## Recorded information

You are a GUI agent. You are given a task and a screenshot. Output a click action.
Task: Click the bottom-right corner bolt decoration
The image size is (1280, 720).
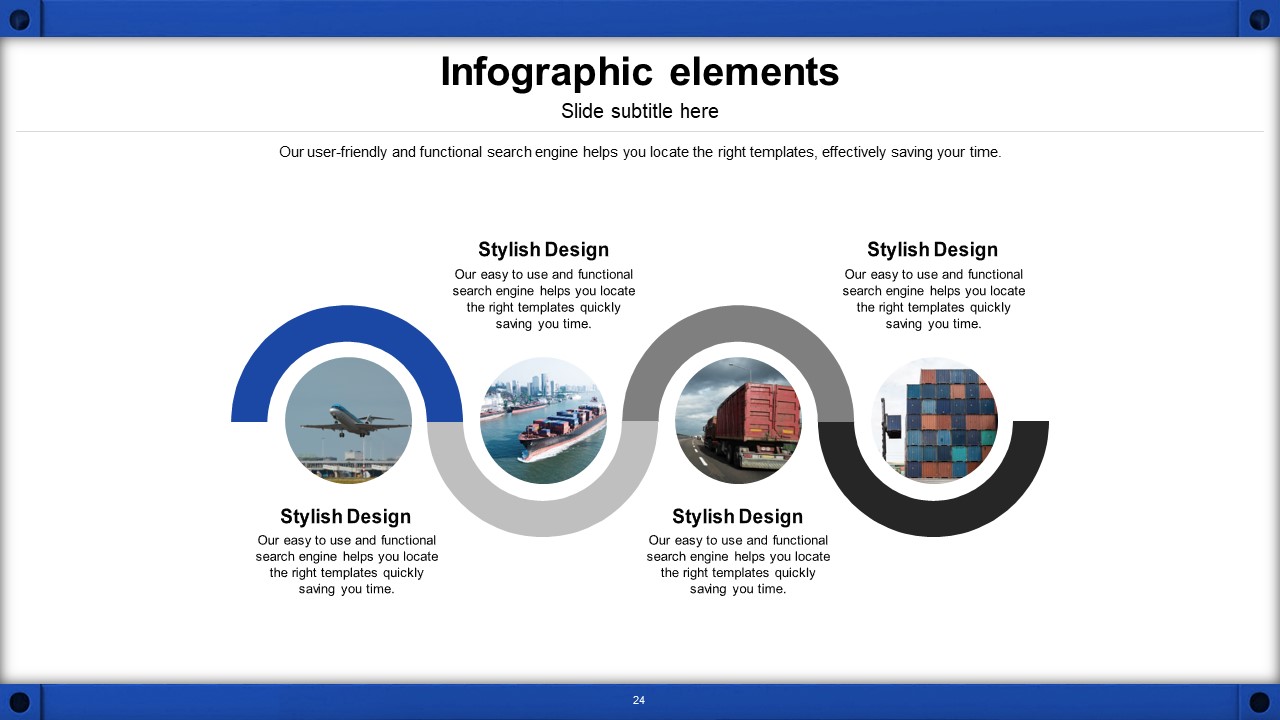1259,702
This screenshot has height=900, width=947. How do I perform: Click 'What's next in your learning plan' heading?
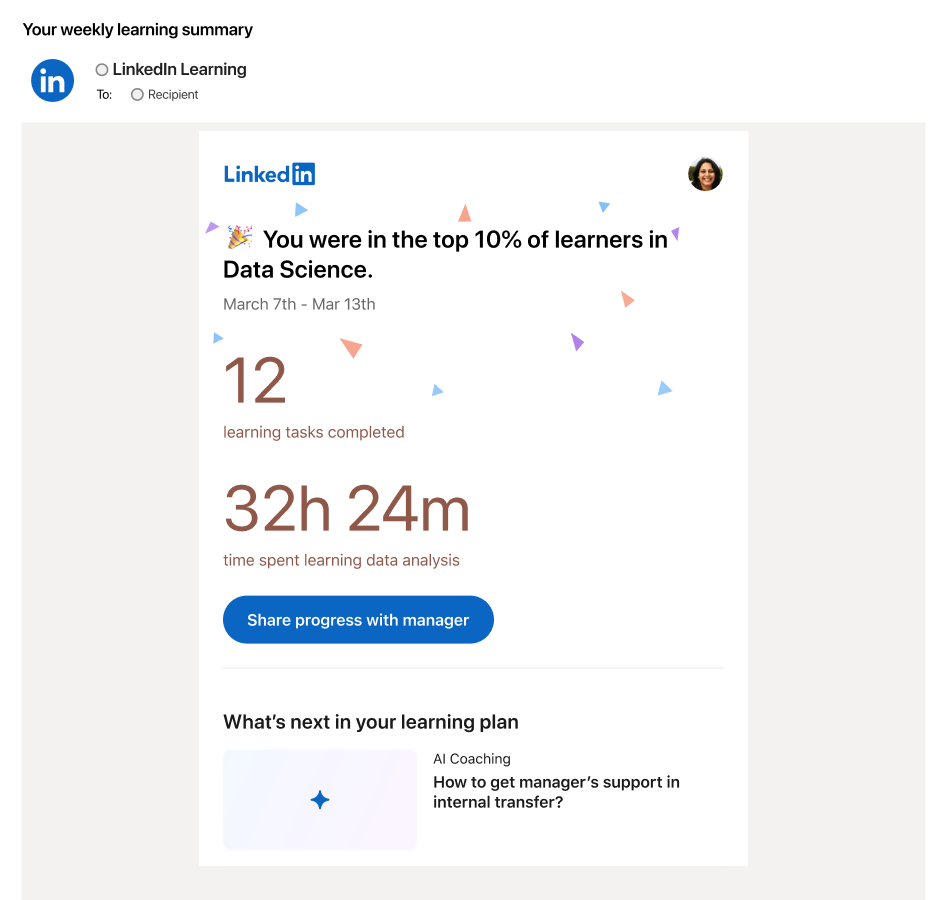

## Aim of the task
Format every line of the rows above as a numbered list, skipping blank lines and omitting the pictures.

## Result of the exercise
1. You are a GUI agent. You are given a task and a screenshot. Output a click action.
2. Task: Click the bottom-right corner bolt decoration
3. The image size is (1280, 720).
4. 1259,702
5. This screenshot has height=900, width=947. How do I perform: Click 'What's next in your learning plan' heading?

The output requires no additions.